Based on expectations that 30-40 percent of patient visits will be virtual in the future, Advocate Aurora Health is rethinking its clinic model, reducing the size of standardized rooms for telemedicine and then backfilling space with services that support a wellness program or other components, such as a retail pharmacy, gym, and community kitchen. The new hybrid model, which could reduce the clinical footprint by 30 percent, is expected to open in several locations in 2022. “Over 30 clinics have been a standardized kit of parts, built on efficiency and throughput and designed primarily around a physical visit,” says Mike Doiel, senior vice president at HDR Architecture (Chicago), which has partnered with Advocate Aurora Health on its clinic program. “This hybrid or virtual-visit model kind of turned things upside down and with that could present more flexibility in operations and space allocation.”

Houston Methodist is also rethinking its clinical spaces, including evaluating the number of exam rooms assigned to each provider based upon the amount of in-person visit activity. “Additionally, we’ve started to add huddle rooms to our primary care group locations, which have a video conferencing capability that enables the provider to perform virtual visits from this room, if they don’t want to do it from their work area or an exam room,” says Jeff Carr, vice president, finance, administration, and managed care at Houston Methodist/TMH Physician Organization.

Growth year

The last 12 months have pushed the industry to deliver a rapid-fire environment for implementing and growing telemedicine. Nelson says he anticipates another year of lessons learned; but in the end, he expects the acceptance level of telemedicine is here to stay. “One of the silver linings of COVID-19 is that a lot of patients learned that you don’t need to physically visit a [facility] to get good or better healthcare,” he says.
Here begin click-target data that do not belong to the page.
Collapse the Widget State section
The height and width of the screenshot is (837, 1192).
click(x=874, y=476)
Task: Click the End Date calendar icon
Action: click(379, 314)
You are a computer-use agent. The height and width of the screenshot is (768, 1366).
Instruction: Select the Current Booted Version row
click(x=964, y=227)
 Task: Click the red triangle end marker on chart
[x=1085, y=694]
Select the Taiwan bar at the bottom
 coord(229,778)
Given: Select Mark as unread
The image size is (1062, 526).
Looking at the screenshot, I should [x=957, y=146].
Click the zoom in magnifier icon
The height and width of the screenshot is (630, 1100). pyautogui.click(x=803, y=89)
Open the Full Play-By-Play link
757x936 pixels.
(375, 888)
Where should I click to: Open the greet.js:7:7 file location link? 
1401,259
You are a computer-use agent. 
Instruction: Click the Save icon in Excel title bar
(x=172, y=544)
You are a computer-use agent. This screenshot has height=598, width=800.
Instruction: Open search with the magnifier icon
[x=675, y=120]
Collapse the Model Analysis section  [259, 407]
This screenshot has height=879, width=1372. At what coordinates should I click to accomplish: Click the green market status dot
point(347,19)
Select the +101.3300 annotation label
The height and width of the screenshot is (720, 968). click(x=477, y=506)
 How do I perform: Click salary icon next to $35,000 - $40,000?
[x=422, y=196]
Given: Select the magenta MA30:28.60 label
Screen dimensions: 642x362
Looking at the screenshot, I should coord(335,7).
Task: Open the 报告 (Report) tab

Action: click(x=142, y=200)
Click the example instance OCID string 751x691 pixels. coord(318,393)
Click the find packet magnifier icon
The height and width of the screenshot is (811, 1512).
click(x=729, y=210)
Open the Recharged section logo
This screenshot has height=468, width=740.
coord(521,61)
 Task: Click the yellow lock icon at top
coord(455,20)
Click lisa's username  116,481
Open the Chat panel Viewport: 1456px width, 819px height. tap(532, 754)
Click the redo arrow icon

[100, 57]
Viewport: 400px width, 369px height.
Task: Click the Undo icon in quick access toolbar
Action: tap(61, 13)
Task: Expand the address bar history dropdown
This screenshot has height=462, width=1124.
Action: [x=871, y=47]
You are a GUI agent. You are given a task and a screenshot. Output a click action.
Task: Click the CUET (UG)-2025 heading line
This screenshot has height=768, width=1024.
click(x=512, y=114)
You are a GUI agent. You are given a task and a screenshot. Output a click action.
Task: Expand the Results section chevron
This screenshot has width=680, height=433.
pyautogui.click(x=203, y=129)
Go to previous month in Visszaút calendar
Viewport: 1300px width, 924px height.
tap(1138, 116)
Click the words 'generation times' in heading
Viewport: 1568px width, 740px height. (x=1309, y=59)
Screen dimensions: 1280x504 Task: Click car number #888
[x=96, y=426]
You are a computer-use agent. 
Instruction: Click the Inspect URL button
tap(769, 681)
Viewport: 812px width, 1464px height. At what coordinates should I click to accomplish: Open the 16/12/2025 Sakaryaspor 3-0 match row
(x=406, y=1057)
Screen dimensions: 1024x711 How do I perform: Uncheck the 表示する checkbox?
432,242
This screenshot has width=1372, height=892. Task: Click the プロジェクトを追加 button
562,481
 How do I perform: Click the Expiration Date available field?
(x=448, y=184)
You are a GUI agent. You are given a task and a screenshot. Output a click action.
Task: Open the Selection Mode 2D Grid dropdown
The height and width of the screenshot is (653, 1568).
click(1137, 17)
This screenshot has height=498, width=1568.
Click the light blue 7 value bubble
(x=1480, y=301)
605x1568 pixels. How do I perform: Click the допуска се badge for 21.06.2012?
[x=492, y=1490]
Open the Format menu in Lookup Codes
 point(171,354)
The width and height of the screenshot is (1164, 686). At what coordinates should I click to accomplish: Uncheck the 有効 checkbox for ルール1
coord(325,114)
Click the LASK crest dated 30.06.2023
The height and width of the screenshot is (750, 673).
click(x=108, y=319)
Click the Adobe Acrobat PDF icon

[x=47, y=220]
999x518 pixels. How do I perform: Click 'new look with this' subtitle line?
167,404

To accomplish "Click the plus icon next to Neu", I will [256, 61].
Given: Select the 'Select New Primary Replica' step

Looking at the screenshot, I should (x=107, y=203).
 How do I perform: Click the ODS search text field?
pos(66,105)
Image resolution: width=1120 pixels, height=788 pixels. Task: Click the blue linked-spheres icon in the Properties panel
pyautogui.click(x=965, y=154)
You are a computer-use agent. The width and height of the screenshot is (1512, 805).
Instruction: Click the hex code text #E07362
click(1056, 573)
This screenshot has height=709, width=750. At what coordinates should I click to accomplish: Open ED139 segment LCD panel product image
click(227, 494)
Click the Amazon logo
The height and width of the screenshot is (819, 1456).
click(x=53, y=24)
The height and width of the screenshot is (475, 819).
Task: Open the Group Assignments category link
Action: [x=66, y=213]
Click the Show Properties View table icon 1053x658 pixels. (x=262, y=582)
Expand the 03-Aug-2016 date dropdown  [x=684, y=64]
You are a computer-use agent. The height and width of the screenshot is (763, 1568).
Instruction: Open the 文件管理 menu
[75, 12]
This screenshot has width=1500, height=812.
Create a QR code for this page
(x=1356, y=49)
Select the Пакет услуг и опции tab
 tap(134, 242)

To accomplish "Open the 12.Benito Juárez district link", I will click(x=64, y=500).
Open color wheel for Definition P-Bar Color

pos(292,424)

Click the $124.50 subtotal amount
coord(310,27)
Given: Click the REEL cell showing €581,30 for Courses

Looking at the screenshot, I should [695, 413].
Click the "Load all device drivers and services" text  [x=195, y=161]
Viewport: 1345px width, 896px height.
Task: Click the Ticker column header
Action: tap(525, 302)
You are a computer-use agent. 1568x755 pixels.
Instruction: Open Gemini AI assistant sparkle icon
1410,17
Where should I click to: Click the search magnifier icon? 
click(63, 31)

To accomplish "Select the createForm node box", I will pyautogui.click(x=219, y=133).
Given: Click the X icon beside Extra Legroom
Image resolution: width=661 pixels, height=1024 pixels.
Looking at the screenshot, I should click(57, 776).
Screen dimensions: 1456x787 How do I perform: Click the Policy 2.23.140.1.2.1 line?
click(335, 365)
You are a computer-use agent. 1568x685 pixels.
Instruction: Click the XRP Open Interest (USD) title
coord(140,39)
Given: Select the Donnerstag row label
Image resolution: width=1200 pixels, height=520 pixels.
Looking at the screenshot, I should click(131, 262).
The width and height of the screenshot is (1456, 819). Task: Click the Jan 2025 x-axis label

Friehoefer at HGA says she expects clients will continue to explore what’s best served by telemedicine. “It’s adaptable to certain service lines more so than others,” she says. For example, she says a majority of mental health visits could be done within a telemedicine setting, while other processes, such as screening or check-ups, also might benefit.

HOK’s Radford says she’ll be spending the next year focused on preventing clients from regressing. “If you know you can do 40 percent of your visits via telemedicine, why go backwards?” she says. “Let’s grow it.”